INSTRUCTION 1: Extract each line of the listing that contains the string "right".
★ ★ ★ ★ ★ ★ ★
Further, in this example, the state where the goggles are worn is detected by learning based on images. Alternatively, another method may be used. For example, an image of the goggles can be stored in advance in the apparatus, and a face image of the operator can be captured by the camera in such a manner that the positions of the eyes and the position of the face coincide between the two images. It may be detected, by an image processing method such as template matching, whether the wear is attached to an eye portion. Alternatively, any other method may be used so long as the method can determine whether the wear is worn.

With reference to FIG. 7, the information acquisition unit 3, the display control unit 4, the display unit 5, and the wearing state detection unit 7 are described on the assumption that the display system 6 is a tablet terminal. The tablet terminal illustrated in FIG. 7 is different from the tablet terminal illustrated in FIG. 4 in that the tablet terminal illustrated in FIG. 7 has an RGB camera 206 as the wearing state detection unit 7. The wearing state detection unit 7 detects the head of a human body in a captured camera image and extracts an image of a portion around the head. Based on the extracted image, the wearing state detection unit 7 detects, using laser safety goggle wearing information learned in advance, whether the operator 1 wears the laser safety goggles. As a result of the detection, if the operator 1 does not wear the laser safety goggles, the wearing state detection unit 7 performs nothing. If the operator 1 wears the laser safety goggles, the wearing state detection unit 7 transmits information of the detection result to the display control unit 4. The subsequent processes are similar to those in the first exemplary embodiment. In the present exemplary embodiment, the wearing state of the laser safety goggles is automatically acquired based on a camera image. Thus, the button on the left side of the UI 204 may not be provided. It is, however, desirable to prepare the button on the left side of the UI 204 in case detection based on the camera image does not function.

(Processing Flow)

Next, the processing flow of the information acquisition unit 3, the display control unit 4, the display unit 5, and the wearing state detection unit 7 is described. FIG. 8 is a flowchart illustrating a processing flow according to the present exemplary embodiment. In this flowchart, the description is given on the assumption that a goggle wearing image is learned in advance.

In the processing flow illustrated in FIG. 8, the processes of steps designated by the same numerals as those in FIG. 2 are similar to those described in the first exemplary embodiment and therefore are not described in detail here.

In the present exemplary embodiment, after step S101, then in step S106, an image is captured by the camera that is the wearing state detection unit 7. As described above, the goggle wearing state selection button may not be displayed.

In step S107, the wearing information acquisition unit 3 extracts the head image of the operator 1 from the camera image captured in step S106.
★ ★ ★ ★ ★ ★ ★
INSTRUCTION 2: In the passage on detecting goggle wear, what serves as the wearing state detection unit 7 in the tablet terminal of FIG. 7?
★ ★ ★ ★ ★ ★ ★
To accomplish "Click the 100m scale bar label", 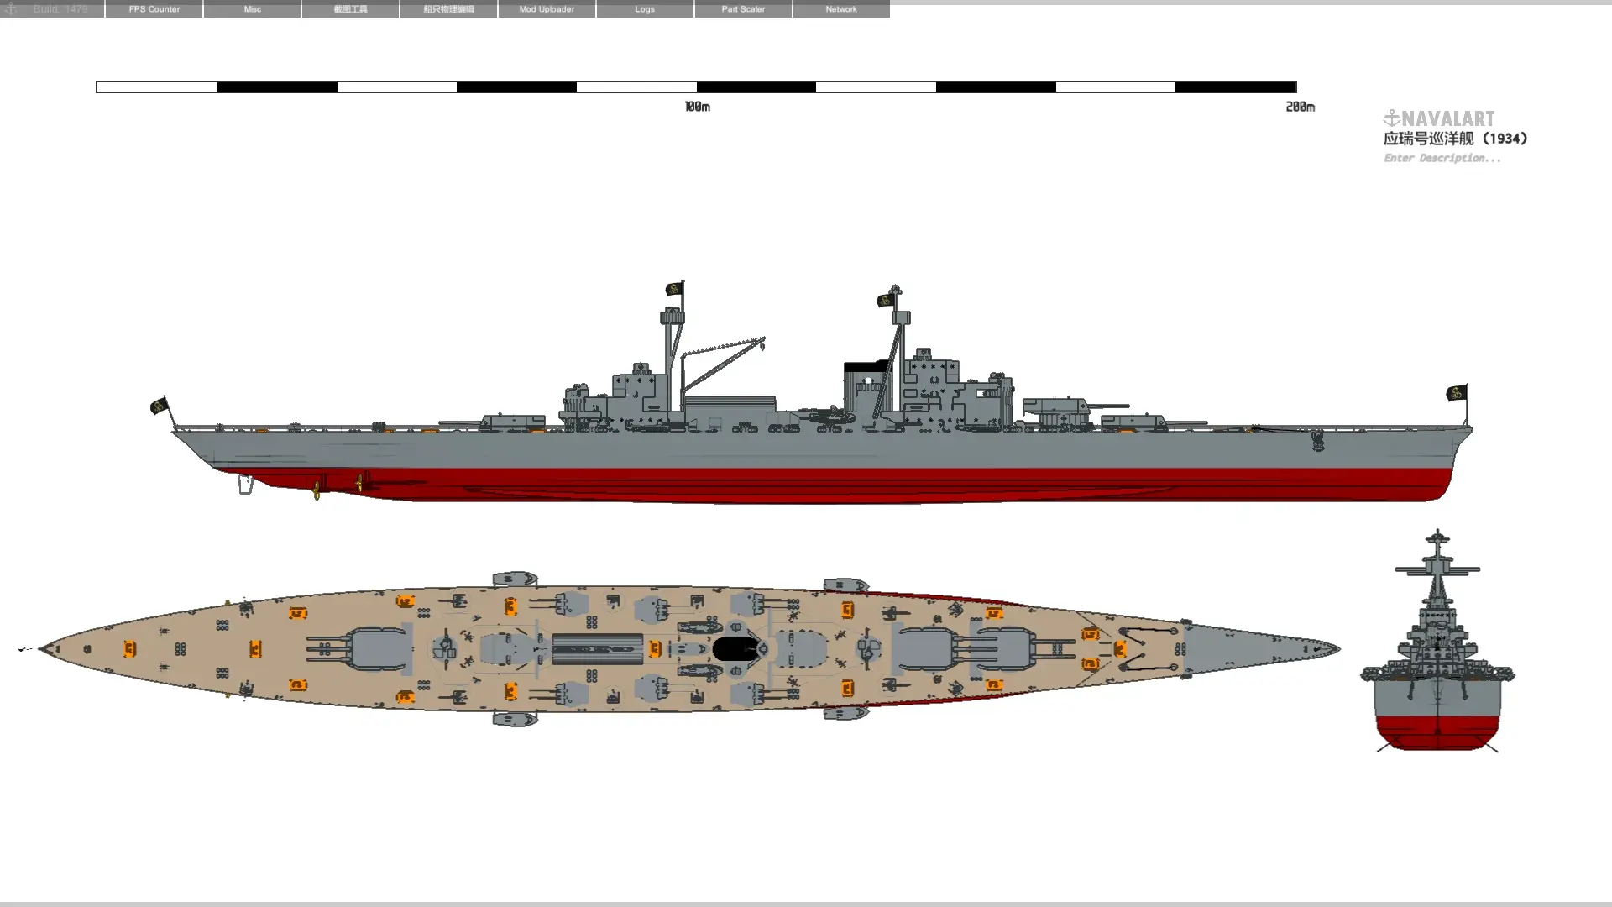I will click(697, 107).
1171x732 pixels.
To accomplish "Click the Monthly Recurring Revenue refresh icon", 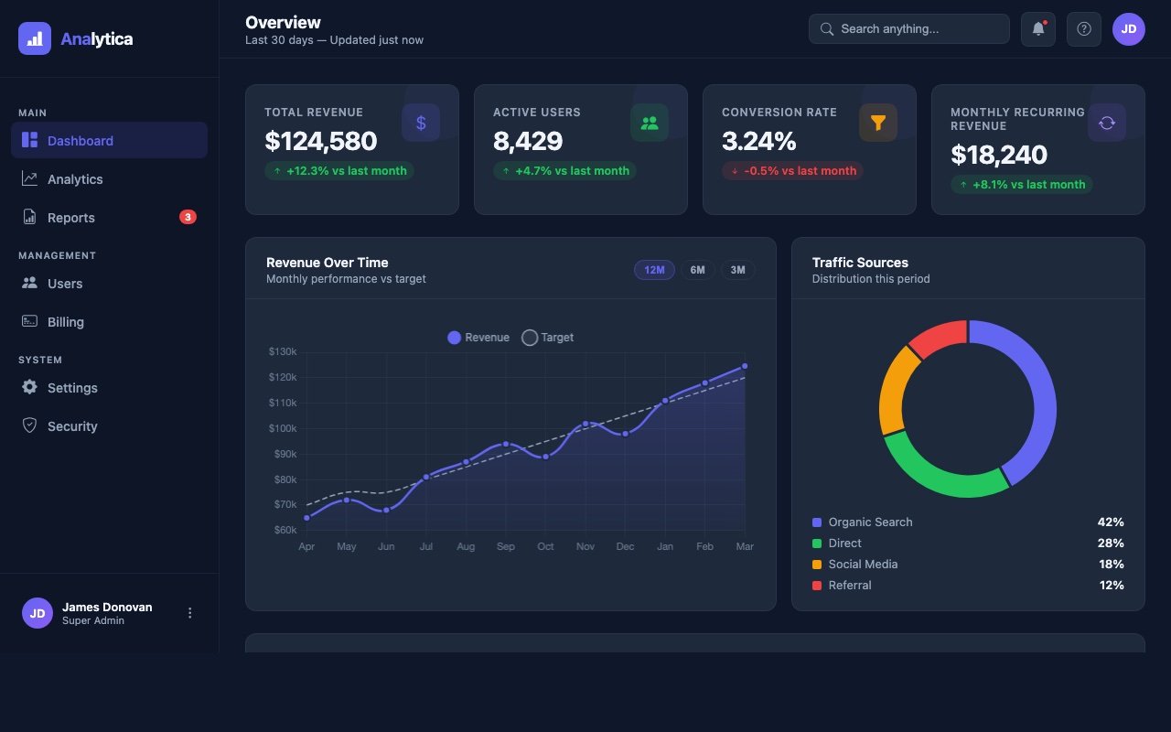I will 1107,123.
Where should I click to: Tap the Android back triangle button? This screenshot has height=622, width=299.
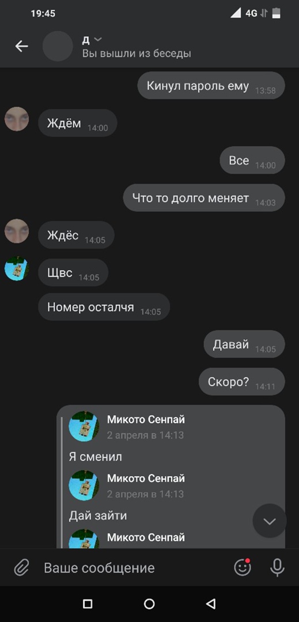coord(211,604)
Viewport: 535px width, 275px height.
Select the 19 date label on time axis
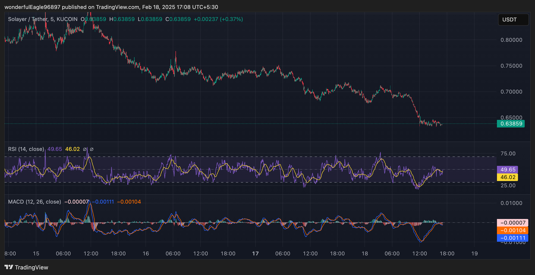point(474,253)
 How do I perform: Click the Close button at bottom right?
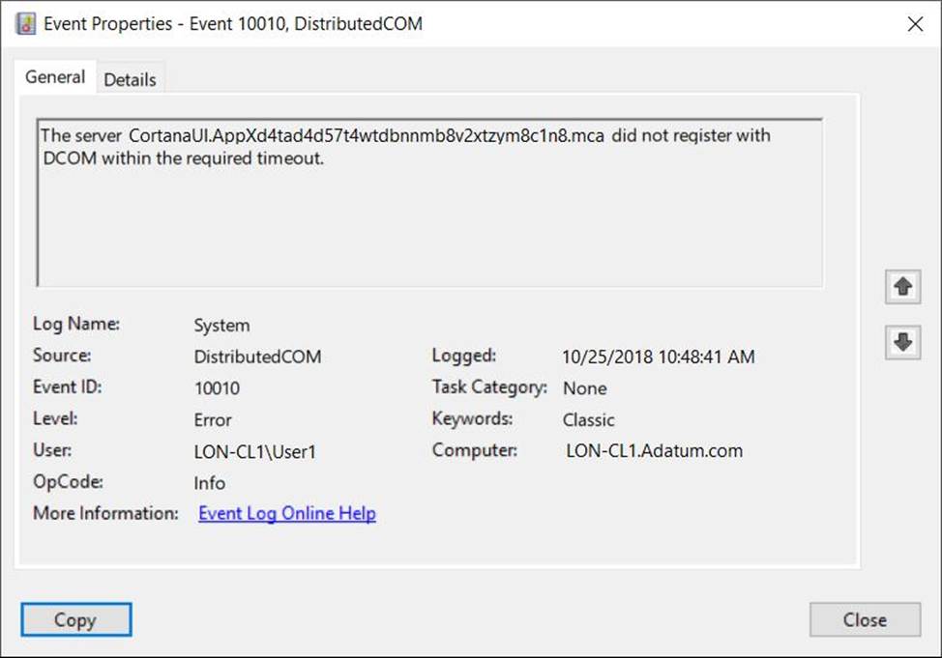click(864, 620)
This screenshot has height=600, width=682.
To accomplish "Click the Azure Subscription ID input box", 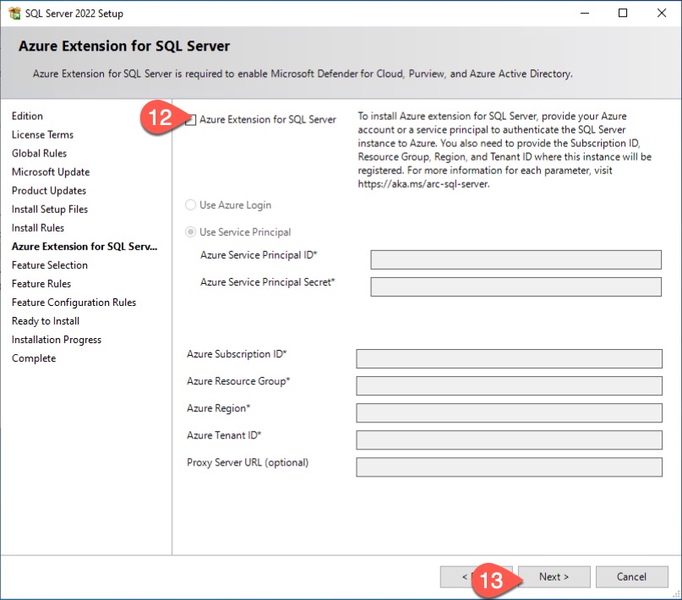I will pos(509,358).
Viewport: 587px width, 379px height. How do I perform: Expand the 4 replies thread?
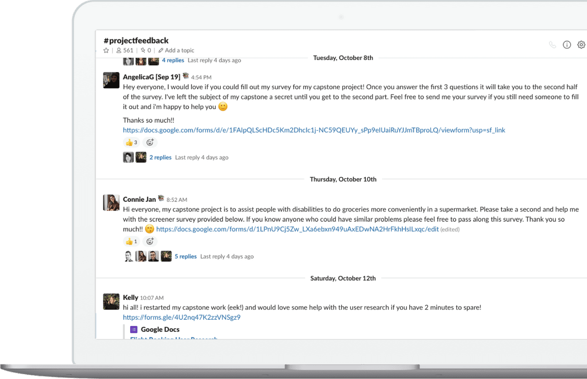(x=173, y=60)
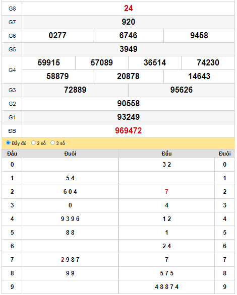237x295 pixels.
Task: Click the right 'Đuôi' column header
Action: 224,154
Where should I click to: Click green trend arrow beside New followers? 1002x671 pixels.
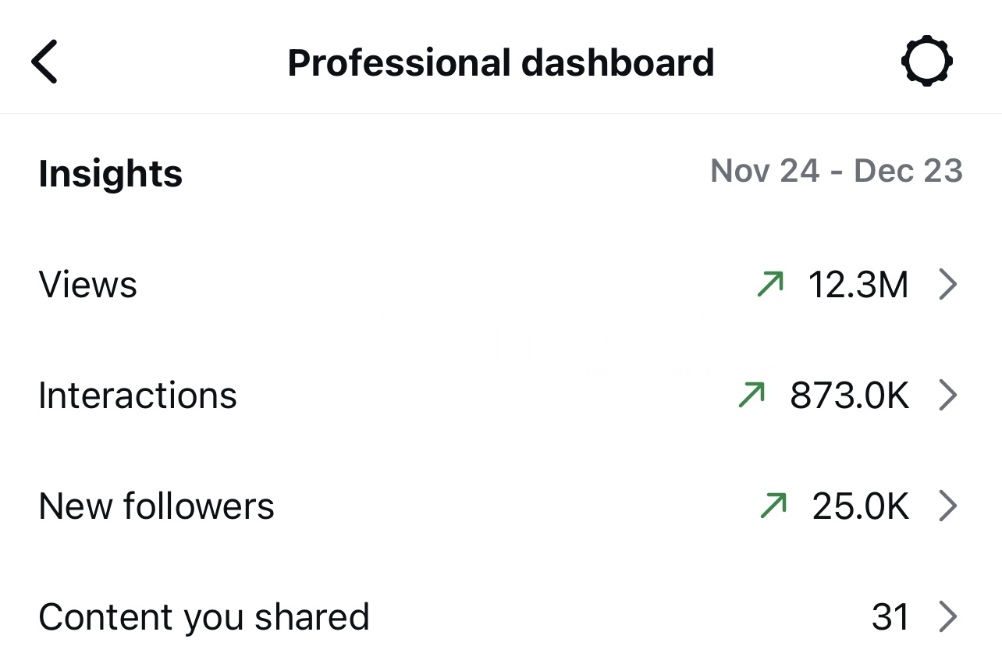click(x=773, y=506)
★ ★ ★ ★ ★ ★ ★
CORRECT RESPONSE 1:
 How do I perform: Click the Close button at bottom right?
Task: Click the right 'Đuôi' column header

CORRECT RESPONSE 2: An RGB camera 206.